Task description: Copy the items below verbatim, from their first line through the line containing "will (508, 120).", including both ends.

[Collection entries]
▬▬▬▬▬▬

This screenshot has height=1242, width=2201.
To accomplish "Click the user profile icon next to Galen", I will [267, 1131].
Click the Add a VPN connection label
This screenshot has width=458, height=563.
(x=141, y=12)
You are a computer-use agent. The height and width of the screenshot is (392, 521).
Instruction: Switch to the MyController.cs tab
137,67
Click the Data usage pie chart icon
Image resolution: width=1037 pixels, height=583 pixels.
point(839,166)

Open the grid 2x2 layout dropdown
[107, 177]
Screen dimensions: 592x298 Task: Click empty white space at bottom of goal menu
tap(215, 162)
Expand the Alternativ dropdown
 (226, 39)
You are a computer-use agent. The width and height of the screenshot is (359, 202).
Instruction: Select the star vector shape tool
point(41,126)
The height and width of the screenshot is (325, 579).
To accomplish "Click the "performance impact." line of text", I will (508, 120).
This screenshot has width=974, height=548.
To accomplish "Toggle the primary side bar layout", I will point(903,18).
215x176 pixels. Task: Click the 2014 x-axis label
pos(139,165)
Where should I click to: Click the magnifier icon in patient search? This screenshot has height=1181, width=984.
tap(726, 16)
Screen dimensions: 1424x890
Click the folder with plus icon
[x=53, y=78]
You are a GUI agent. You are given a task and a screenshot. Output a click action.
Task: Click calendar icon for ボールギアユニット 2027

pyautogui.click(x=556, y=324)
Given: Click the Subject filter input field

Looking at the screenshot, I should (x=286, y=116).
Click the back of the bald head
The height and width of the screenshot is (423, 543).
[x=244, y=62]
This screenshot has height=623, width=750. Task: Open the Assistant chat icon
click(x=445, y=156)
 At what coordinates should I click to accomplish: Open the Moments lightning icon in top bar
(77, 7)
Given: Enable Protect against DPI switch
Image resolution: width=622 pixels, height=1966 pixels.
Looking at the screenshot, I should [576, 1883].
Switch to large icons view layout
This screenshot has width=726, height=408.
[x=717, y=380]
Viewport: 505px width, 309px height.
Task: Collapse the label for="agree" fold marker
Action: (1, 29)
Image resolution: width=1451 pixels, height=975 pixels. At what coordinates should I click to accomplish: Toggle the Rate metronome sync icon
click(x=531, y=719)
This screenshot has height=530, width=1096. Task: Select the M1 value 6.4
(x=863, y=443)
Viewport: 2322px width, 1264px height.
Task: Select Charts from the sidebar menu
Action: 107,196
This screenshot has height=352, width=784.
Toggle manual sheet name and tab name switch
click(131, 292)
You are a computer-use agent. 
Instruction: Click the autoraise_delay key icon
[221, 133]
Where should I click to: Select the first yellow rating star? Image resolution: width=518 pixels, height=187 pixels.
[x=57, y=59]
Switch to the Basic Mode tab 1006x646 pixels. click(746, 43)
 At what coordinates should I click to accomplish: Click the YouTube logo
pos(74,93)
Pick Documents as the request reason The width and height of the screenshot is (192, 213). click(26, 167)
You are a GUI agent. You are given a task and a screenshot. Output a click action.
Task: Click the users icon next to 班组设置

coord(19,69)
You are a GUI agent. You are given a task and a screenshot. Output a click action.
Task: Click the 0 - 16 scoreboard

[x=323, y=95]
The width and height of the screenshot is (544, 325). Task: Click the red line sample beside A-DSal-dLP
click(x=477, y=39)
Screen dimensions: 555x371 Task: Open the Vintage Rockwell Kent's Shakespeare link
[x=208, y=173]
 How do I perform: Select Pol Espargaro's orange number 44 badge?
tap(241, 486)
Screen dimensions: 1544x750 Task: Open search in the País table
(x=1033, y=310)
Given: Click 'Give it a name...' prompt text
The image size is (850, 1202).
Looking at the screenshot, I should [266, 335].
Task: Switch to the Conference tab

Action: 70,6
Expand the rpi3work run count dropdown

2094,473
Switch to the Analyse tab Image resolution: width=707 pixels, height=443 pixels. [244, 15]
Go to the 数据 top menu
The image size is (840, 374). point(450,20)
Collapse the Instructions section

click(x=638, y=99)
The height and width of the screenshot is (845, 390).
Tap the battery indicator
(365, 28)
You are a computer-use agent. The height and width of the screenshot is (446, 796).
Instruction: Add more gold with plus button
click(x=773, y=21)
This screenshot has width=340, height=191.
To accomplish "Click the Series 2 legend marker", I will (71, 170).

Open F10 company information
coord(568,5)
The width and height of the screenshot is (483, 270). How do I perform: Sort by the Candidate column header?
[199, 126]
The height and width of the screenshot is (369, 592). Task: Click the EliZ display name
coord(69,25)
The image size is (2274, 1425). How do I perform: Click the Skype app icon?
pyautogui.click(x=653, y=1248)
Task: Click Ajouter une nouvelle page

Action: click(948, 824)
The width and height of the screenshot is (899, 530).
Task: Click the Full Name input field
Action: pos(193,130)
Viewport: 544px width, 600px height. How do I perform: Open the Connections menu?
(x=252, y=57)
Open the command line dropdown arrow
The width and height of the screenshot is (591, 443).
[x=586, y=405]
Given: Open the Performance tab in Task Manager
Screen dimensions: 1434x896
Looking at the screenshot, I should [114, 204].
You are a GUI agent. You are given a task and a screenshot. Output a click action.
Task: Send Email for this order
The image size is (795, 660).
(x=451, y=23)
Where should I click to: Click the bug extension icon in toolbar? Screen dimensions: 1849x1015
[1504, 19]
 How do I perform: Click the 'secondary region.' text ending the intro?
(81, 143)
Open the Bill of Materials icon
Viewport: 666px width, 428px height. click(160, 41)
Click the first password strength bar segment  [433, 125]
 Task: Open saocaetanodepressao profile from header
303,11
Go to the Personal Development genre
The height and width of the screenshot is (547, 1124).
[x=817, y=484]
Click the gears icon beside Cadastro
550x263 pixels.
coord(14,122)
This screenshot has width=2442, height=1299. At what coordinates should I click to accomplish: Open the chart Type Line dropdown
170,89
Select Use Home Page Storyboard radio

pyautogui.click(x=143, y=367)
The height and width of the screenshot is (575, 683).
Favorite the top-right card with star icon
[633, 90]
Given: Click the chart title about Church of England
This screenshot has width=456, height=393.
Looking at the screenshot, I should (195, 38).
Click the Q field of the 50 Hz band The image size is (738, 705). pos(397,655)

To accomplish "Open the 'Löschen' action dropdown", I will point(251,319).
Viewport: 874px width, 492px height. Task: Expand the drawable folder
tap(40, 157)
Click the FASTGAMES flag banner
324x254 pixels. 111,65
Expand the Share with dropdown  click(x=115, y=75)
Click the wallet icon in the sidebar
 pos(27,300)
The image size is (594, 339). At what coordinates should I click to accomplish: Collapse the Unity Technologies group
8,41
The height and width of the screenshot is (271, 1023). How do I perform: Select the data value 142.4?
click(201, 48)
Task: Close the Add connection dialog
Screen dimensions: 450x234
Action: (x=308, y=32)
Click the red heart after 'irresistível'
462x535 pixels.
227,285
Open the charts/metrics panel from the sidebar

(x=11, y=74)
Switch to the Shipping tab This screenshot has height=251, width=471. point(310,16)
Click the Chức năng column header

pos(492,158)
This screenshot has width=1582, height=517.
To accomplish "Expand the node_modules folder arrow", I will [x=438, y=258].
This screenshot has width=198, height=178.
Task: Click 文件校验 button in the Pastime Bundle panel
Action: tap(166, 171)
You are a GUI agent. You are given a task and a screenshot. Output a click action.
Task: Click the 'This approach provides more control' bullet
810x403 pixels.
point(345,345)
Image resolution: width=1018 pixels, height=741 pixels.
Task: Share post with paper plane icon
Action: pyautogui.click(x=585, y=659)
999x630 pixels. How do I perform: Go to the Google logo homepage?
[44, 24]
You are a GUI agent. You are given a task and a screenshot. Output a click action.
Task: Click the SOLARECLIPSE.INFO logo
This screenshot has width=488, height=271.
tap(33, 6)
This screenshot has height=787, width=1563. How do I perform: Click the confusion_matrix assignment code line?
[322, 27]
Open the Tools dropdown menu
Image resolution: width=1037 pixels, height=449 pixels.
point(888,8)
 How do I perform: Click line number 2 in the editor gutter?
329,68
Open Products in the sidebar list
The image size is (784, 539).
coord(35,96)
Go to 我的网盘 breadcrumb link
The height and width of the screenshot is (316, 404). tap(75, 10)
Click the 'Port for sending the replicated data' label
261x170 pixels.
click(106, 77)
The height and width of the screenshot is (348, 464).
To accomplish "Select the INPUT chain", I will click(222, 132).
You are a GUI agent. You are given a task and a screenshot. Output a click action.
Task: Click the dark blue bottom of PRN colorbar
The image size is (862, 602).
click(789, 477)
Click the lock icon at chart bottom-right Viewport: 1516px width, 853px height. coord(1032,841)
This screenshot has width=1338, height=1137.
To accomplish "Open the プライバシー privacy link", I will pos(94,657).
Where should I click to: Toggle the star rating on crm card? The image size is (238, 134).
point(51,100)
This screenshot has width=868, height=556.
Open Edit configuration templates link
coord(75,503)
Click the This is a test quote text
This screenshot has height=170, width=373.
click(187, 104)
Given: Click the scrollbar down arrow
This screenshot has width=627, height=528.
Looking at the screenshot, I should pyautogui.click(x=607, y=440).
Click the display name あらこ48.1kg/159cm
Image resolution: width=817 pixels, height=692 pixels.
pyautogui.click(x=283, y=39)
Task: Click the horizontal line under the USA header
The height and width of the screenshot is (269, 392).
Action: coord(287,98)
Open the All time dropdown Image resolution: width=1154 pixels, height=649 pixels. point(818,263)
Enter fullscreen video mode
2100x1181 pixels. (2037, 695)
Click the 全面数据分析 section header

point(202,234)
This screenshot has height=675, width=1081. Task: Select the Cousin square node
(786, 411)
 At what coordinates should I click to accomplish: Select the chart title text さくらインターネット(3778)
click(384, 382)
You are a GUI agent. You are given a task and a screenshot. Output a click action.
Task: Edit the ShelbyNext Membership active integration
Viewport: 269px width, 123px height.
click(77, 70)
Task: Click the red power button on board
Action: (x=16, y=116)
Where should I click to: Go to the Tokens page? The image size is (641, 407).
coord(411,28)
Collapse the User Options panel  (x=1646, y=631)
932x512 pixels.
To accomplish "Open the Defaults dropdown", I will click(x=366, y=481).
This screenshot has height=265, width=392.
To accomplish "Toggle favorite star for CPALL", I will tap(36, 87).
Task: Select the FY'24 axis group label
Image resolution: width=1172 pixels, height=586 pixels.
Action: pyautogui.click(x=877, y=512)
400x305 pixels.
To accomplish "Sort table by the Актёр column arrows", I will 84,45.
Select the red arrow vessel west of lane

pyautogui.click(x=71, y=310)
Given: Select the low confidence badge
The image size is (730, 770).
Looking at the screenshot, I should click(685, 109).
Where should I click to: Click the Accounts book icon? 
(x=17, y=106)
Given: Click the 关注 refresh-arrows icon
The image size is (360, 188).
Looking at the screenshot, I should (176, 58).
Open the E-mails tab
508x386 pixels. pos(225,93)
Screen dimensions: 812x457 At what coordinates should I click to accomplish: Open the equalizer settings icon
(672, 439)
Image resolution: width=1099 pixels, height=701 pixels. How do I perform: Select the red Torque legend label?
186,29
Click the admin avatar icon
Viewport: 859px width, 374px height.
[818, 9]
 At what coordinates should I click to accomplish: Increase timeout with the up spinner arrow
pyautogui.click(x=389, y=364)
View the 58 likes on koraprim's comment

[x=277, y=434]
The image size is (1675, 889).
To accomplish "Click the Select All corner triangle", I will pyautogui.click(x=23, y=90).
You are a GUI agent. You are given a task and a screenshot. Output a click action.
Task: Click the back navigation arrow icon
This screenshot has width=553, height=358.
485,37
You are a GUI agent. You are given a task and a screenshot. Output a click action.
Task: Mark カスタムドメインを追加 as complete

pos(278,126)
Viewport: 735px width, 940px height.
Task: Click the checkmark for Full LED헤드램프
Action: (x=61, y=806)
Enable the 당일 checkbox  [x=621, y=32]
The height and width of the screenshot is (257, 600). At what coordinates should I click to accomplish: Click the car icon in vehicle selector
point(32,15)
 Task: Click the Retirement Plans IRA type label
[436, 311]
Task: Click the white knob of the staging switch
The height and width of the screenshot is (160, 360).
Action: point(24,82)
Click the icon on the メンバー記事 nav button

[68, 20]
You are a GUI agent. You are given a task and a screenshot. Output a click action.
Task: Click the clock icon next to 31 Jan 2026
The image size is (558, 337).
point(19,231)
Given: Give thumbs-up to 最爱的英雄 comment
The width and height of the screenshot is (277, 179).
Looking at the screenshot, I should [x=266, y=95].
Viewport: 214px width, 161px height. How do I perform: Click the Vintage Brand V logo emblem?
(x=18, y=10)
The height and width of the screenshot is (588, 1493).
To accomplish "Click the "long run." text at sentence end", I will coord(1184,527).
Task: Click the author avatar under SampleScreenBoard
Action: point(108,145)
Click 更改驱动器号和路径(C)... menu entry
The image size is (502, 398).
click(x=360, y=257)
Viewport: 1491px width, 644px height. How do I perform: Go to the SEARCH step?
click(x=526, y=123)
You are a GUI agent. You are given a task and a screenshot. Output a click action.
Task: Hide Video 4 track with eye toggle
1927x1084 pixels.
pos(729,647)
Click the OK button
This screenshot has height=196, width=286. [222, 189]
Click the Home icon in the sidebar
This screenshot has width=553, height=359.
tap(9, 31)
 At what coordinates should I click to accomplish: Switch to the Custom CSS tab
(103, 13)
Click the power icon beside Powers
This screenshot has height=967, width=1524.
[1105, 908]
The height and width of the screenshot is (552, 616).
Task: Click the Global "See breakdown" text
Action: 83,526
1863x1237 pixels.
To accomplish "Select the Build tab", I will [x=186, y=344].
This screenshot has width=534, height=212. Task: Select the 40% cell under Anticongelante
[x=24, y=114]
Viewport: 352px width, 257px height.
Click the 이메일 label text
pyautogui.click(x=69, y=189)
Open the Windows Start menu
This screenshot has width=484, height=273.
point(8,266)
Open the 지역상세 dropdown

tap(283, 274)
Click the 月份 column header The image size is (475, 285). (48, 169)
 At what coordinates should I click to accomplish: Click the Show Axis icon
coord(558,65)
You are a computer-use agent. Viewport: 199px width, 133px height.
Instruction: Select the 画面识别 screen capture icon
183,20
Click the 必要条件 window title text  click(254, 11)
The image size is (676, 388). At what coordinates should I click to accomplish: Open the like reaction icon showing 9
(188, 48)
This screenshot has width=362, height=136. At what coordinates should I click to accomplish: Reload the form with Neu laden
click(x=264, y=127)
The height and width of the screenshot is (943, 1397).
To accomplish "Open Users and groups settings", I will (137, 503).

▬▬▬▬▬▬

Solution to the exercise:
This screenshot has height=1242, width=2201.
To accomplish "Click the user profile icon next to Galen", I will [267, 1131].
Click the Add a VPN connection label
This screenshot has width=458, height=563.
(x=141, y=12)
You are a computer-use agent. The height and width of the screenshot is (392, 521).
Instruction: Switch to the MyController.cs tab
137,67
Click the Data usage pie chart icon
Image resolution: width=1037 pixels, height=583 pixels.
point(839,166)

Open the grid 2x2 layout dropdown
[107, 177]
Screen dimensions: 592x298 Task: Click empty white space at bottom of goal menu
tap(215, 162)
Expand the Alternativ dropdown
 (226, 39)
You are a computer-use agent. The width and height of the screenshot is (359, 202).
Instruction: Select the star vector shape tool
point(41,126)
The height and width of the screenshot is (325, 579).
To accomplish "Click the "performance impact." line of text", I will (508, 120).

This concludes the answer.